Update everything from the start of the material down to the line containing "point(41,307)", replacing "Redo" with "Undo" and leaving all else unchanged.

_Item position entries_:
==============================

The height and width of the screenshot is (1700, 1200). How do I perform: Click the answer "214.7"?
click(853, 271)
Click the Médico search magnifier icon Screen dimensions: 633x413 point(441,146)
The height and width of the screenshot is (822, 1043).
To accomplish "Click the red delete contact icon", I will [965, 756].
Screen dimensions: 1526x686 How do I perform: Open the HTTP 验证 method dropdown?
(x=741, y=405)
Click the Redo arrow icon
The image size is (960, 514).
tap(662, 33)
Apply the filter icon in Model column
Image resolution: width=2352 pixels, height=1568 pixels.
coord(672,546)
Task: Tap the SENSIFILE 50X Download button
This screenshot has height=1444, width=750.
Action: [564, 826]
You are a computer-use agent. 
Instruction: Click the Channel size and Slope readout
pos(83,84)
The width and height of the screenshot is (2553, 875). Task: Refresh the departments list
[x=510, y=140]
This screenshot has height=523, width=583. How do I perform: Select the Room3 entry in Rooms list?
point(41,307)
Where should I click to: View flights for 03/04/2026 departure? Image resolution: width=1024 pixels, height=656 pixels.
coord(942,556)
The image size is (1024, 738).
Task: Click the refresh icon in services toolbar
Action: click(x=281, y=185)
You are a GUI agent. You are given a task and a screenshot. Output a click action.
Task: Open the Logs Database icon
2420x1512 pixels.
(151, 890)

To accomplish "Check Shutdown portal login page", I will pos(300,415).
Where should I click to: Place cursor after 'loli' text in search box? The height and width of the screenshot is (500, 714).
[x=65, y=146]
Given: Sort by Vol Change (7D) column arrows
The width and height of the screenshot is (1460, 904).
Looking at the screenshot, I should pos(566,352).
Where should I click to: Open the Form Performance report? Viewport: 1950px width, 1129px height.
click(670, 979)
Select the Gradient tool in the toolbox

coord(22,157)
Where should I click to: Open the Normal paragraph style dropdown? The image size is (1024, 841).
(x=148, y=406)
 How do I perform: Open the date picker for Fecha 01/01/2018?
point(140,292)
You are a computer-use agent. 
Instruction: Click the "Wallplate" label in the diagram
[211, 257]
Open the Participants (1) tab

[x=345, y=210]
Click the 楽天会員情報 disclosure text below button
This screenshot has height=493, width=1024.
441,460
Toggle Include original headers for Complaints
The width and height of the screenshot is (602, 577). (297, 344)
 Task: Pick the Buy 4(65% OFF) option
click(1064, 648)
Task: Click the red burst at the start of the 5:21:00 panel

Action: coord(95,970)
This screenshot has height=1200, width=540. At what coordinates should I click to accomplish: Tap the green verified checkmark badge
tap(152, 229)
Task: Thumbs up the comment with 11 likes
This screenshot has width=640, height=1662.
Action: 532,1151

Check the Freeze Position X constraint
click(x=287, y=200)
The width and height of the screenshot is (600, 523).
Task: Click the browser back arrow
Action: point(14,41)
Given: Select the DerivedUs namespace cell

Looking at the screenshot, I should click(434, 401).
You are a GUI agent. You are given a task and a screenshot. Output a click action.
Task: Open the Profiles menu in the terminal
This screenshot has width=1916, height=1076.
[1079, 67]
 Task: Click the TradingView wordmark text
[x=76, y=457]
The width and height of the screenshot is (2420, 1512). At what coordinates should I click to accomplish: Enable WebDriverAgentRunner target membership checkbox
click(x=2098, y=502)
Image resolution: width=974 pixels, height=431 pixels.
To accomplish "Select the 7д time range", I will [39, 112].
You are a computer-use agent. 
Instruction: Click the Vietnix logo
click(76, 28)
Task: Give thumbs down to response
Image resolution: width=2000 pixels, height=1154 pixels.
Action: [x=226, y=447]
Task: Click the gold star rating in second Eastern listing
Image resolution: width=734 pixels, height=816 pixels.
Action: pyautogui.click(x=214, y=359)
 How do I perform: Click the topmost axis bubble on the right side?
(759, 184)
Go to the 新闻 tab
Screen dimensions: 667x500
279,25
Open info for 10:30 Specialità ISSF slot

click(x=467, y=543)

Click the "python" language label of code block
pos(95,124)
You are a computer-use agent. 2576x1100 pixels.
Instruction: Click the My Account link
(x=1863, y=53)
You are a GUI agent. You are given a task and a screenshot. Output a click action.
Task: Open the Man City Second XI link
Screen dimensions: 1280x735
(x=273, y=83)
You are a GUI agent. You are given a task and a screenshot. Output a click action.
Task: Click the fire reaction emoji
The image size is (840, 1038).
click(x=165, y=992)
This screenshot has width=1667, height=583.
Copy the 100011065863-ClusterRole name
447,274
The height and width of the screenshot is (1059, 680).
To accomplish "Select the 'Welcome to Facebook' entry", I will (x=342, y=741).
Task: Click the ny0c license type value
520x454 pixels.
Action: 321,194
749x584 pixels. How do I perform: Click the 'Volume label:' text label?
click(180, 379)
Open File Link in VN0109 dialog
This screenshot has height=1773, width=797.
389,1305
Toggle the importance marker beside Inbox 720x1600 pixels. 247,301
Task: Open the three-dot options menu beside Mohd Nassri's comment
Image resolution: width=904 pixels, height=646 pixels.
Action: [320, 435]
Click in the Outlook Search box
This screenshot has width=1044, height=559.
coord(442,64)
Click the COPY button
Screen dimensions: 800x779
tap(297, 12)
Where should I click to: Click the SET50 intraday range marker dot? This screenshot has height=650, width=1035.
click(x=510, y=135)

==============================

_THE RESULT_:
The height and width of the screenshot is (1700, 1200). How do I perform: Click the answer "214.7"?
click(853, 271)
Click the Médico search magnifier icon Screen dimensions: 633x413 point(441,146)
The height and width of the screenshot is (822, 1043).
To accomplish "Click the red delete contact icon", I will [965, 756].
Screen dimensions: 1526x686 How do I perform: Open the HTTP 验证 method dropdown?
(x=741, y=405)
Click the Undo arrow icon
The image size is (960, 514).
tap(662, 33)
Apply the filter icon in Model column
Image resolution: width=2352 pixels, height=1568 pixels.
coord(672,546)
Task: Tap the SENSIFILE 50X Download button
This screenshot has height=1444, width=750.
Action: [564, 826]
You are a computer-use agent. 
Instruction: Click the Channel size and Slope readout
pos(83,84)
The width and height of the screenshot is (2553, 875). Task: Refresh the departments list
[x=510, y=140]
This screenshot has height=523, width=583. How do I perform: Select the Room3 entry in Rooms list?
point(41,307)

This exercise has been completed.